You may be right, Ralph.  Anyway, I salute you & our Queen of Pain as both Martial Artists & "Artists." :asian:


----------



## kroh (Dec 30, 2004)

Did some one say some thing about fantasy art???

















Tess, I loved the two images of the women and the colors of the animals were great!

MACarver...Great stills, greytones are smooth and clean...

Techno...STICMAN rocks!!!

Thanks all, 
Regards,
Walt


----------



## Bob Hubbard (Dec 30, 2004)

This is probably my best piece to date.
http://www.rustaz.com/gallery/displayimage.php?album=17&pos=2

(Warning: some content is PG-13 in that gallery.)


----------



## kroh (Dec 30, 2004)

Nice stuff...

Regards, 
Walt


----------



## Gin-Gin (Dec 30, 2004)

kroh said:
			
		

> Did some one say some thing about fantasy art???
> Regards, Walt


Wow!! I'm jealous.  Those are so cool, Walt.  :ultracool  The "Cat Warrior Dude" is my favorite.  I'm green with envy!! 

Bob - I've always been an amateur fan of anime, & I'm envious of yours too, especially the large one with Ryoko & the "ghosted" figure.  The colors are gorgeous! 

Keep'em coming, guys/gals!


----------



## kroh (Dec 30, 2004)

Thanks for the compliment.

Let me know fi you want to see more...

Regards, 
Walt


----------



## Ping898 (Dec 30, 2004)

Wow....all of you have got some sweet talent.  I am in awe.  Way better than I could ever do.  Well done everyone! :asian:


----------



## Gin-Gin (Dec 30, 2004)

kroh said:
			
		

> Thanks for the compliment.  Let me know if you want to see more...Regards, Walt





			
				Gin-Gin said:
			
		

> Keep'em coming, guys/gals!


----------



## MA-Caver (Dec 30, 2004)

This one had a drink spilled on one corner  :angry: but other than that... it's another free-hand repo of a photograph a friend of mine took.
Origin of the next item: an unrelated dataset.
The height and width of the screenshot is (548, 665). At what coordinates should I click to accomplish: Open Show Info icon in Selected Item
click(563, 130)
Lots of people like it... hmm, wonder why?


----------



## Gin-Gin (Dec 30, 2004)

MACaver said:
			
		

> it's another free-hand repo of a photograph a friend of mine took. Lots of people like it... hmm, wonder why?
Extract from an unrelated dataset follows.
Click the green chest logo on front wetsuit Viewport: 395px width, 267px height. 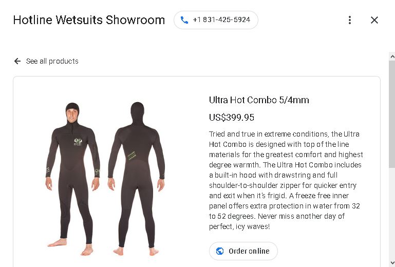point(78,142)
It's also good.  I like the shading & the way you showed the contrast between the darkness inside the cave & the light outside.


----------



## KenpoTess (Dec 30, 2004)

Oh I like Ralph~!! heheee 
amazing how impressionism 'works' eh~!
You have a good eye my friend~!!  I like them all~! 


Kroh~!   Thank you~!!
Ohhh Those are Very Very Nice~, I like the clean line work, those are wonderful Illustrations~!!
 More~!


Bob, Now that be where your talent should be expounded upon~!  Get yourself motivated to following the Anime' path~!! Excellent ~!!!


Thanks Everyone


----------



## MA-Caver (Dec 30, 2004)

I, uh, aww I like you too Tess. Just keep an arms length away okay... (chuckles nervously and waves a friendly... I said *FRIENDLY* hello to Seig! :wavey: ) 
Thanks to you as well Gin Gin. 

I propose that Kaith adds an artists section to the MT Toolbar so that all of us can showcase our wurks. Be it video clips or drawings/paintings or moosic or whatever. I'm sure that there are many more of the 2000+ lurkers   that would be able to contribute. .....


That's a hint guys and dolls.


----------



## KenpoTess (Dec 30, 2004)

Gotcha Ralph  *snickering*

*nodding sagely*

*waving to a sleeping Seig for ya  :wavey: 

Methinks Bob is working on sumpin 'fun' this week for us *G*


----------



## mj-hi-yah (Dec 30, 2004)

Like this Ralph?  OK I confess...I can't even draw this good, but I thought John's stick boy might be lonely!


----------



## Bob Hubbard (Dec 30, 2004)

MACaver said:
			
		

> I propose that Kaith adds an artists section to the MT Toolbar so that all of us can showcase our wurks. Be it video clips or drawings/paintings or moosic or whatever. I'm sure that there are many more of the 2000+ lurkers  that would be able to contribute. ......


 I've got a few things I'm researching for Early 2005 that might fit. 

 The gallery software I'm using does integrate with the forum software..I'm waiting on some bugs to be worked out of the procedure before I take a crack at it.


----------



## Jade Tigress (Dec 30, 2004)

Tulisan said:
			
		

> Nice work Tess.
> 
> I especially likes the dancer figure drawings. The foreshortening in the first one really gives the figure good depth. I also liked the gradation in the hair; gives the figures a very real look.
> 
> This makes me want to go back to drawing myself...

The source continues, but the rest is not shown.